● EXERCISE TASK 1
Output the section of the MARS3 storage engine text that begins with "The internal principle" and ends after "a MARS3 table.", with every word unchanged.
● EXERCISE TASK 2
Continue the MARS3 storage engine text past its final sentence.

● PROVIDED TEXT
MARS3 is a self-developed LSM-Tree based storage engine for YMatrix. It employs a hybrid row-column architecture, introducing a "row-first, column-later" dual-storage path on top of traditional LSM structures. This design inherits the write-friendly characteristics of row stores while retaining the high-performance analytical query capabilities of column stores. MARS3 supports features such as encoding chain compression, data updates and deletions, MVCC mechanisms, BRIN indexes, and hybrid storage, satisfying the requirements of both Analytical Processing (AP) and Transactional Processing (TP) scenarios.

MARS3 supports data updates and deletions via UPDATE (except in Unique Mode) and DELETE clauses.

It also supports adding or dropping columns and accommodates COPY and pg_dump operations.

Internal Principles

For each individual MARS3 table, data is stored internally using an LSM Tree structure. The LSM Tree (Log Structured Merge Tree) is a hierarchical, ordered, disk-oriented data structure. Its core philosophy is to fully leverage disk performance by performing batch sequential writes, which offers significantly higher performance than random writes.

The internal principle diagram of MARS3 is shown below:

Run

Data stored within MARS3 is ordered. A continuous sequence of ordered data is referred to as a Run.

Runs are categorized into two types: Row Store Runs and Column Store Runs. Data inserted for high-speed writing is initially stored as Row Store Runs. Subsequently, these are converted into Column Store Runs to facilitate reading and compression.

Each individual Run has a size limit defined by:

  • The table-level parameter max_runsize, which specifies the maximum size of a single Run during table creation. The maximum value is 16384 MB.
  • The default value is 4096 MB.
  • You can use the function matrixts_internal.mars3_files to view the extension files and incremental files of a MARS3 table.
select * from matrixts_internal.mars3_files('test');

These files primarily include DATA, LINK, FSM, and DELTA. If indexes exist on the table, corresponding INDEX files will also be present.

  • DATA: The primary data file used to store user data.
  • FSM (Free Space Map): In YMatrix, update and delete operations do not modify existing data space directly; instead, they utilize tuple multi-versioning. This leads to "expired data," where a tuple version becomes invisible to all transactions. At this point, the space it occupies can be reclaimed. The FSM file tracks these available spaces and efficiently allocates them when needed.
  • LINK: Used during update and delete operations to maintain the upstream and downstream relationships of tuple versions during compaction.
  • DELTA: Stores deletion information. MARS3 update and delete operations do not modify data in place; rather, they rely on DELTA files (containing XMAX and other deletion info) and version information to mask old data, thereby controlling data visibility.

● INFORMATION SUPPLIED
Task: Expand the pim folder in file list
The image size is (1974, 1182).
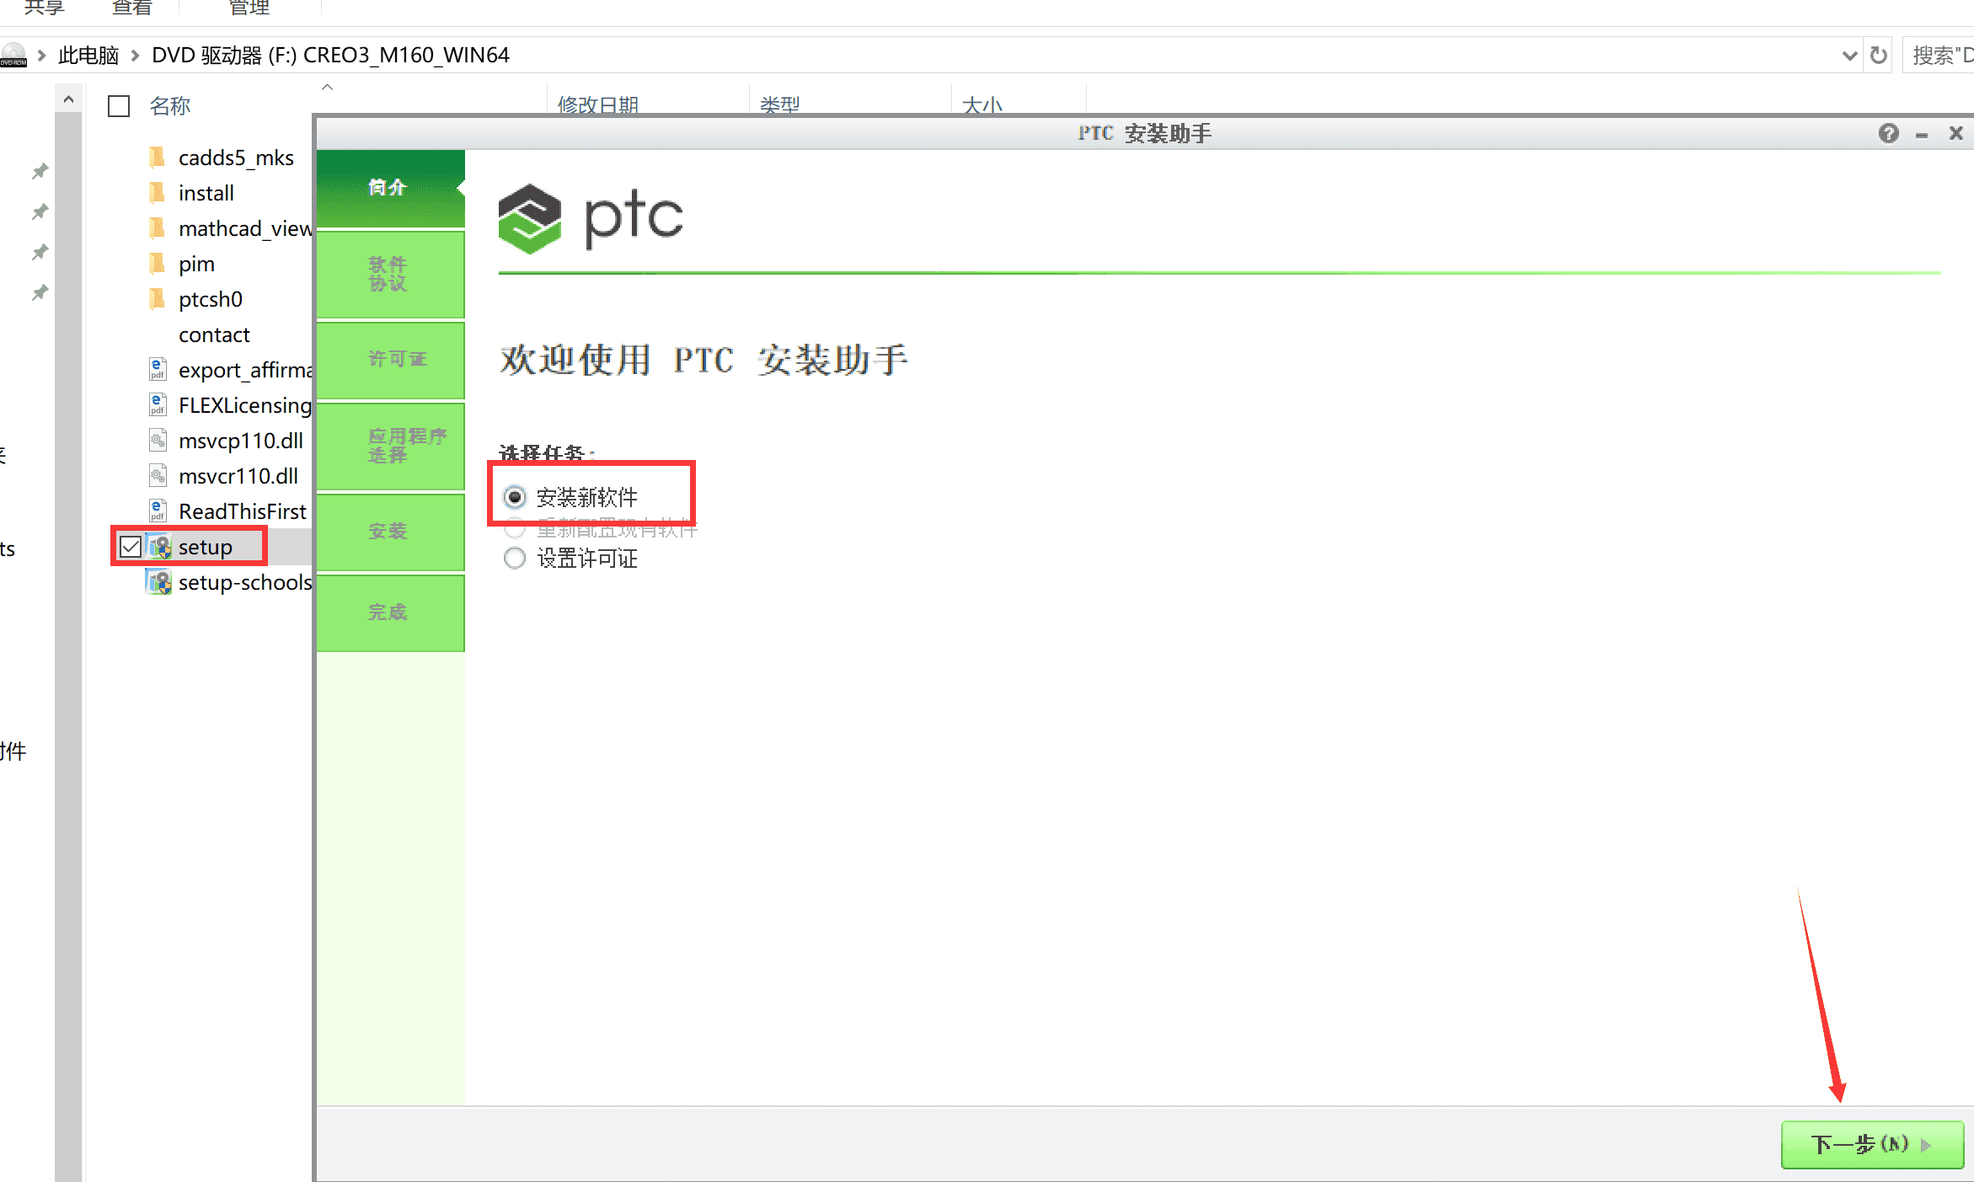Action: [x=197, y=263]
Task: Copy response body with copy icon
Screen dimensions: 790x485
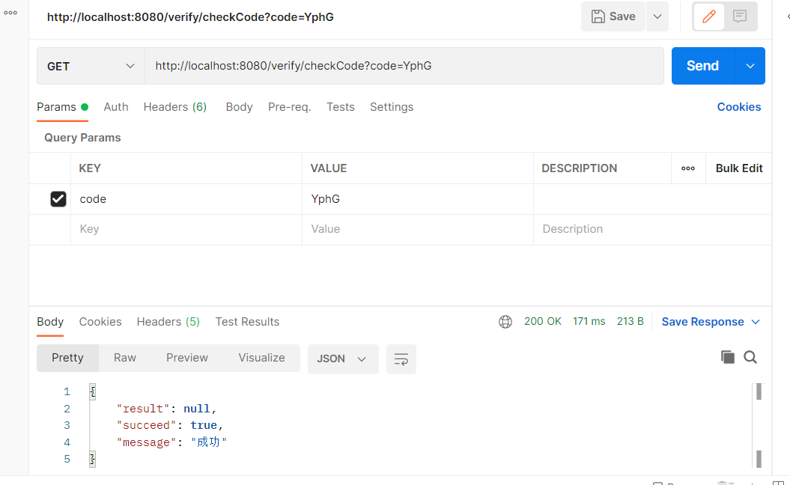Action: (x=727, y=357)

● EXERCISE RESULT 1
The internal principle diagram of MARS3 is shown below:

Run

Data stored within MARS3 is ordered. A continuous sequence of ordered data is referred to as a Run.

Runs are categorized into two types: Row Store Runs and Column Store Runs. Data inserted for high-speed writing is initially stored as Row Store Runs. Subsequently, these are converted into Column Store Runs to facilitate reading and compression.

Each individual Run has a size limit defined by:

  • The table-level parameter max_runsize, which specifies the maximum size of a single Run during table creation. The maximum value is 16384 MB.
  • The default value is 4096 MB.
  • You can use the function matrixts_internal.mars3_files to view the extension files and incremental files of a MARS3 table.

● EXERCISE RESULT 2
  • INDEX and INDEX_1_TOAST: Files used to store index data. Currently, MARS3 supports BRIN and BTREE indexes.

Level

MARS3 organizes data based on the LSM-Tree model. Individual Run files are organized into Levels, with a maximum of 10 levels: L0, L1, L2, ..., L9.

Compaction (merging) is triggered when the number of Runs in a level reaches a certain threshold or when the total size of multiple Runs in the same level exceeds a specific limit. Once merged into a single Run, it is promoted to a higher level. To accelerate Run promotion, multiple merge tasks can run concurrently within the same level.

level

In YMatrix, a set of background merge processes periodically checks the status of various tables and executes merge operations. YMatrix provides the utility function matrixts_internal.mars3_level_stats to view the status of each level within a MARS3 table.

 select * from matrixts_internal.mars3_level_stats('test') limit 10;

This operation is highly useful for assessing table health, such as verifying if Runs are merging as expected, checking for excessive invisible Runs, and ensuring Run counts remain within normal ranges.

As a general rule of thumb:

  • When level = 0, if the number of Runs exceeds 3, the status is considered unhealthy.
  • When level = 1, if the number of Runs exceeds 50, the status is considered unhealthy.
  • When level > 1, if the number of Runs exceeds 10, the status is considered unhealthy.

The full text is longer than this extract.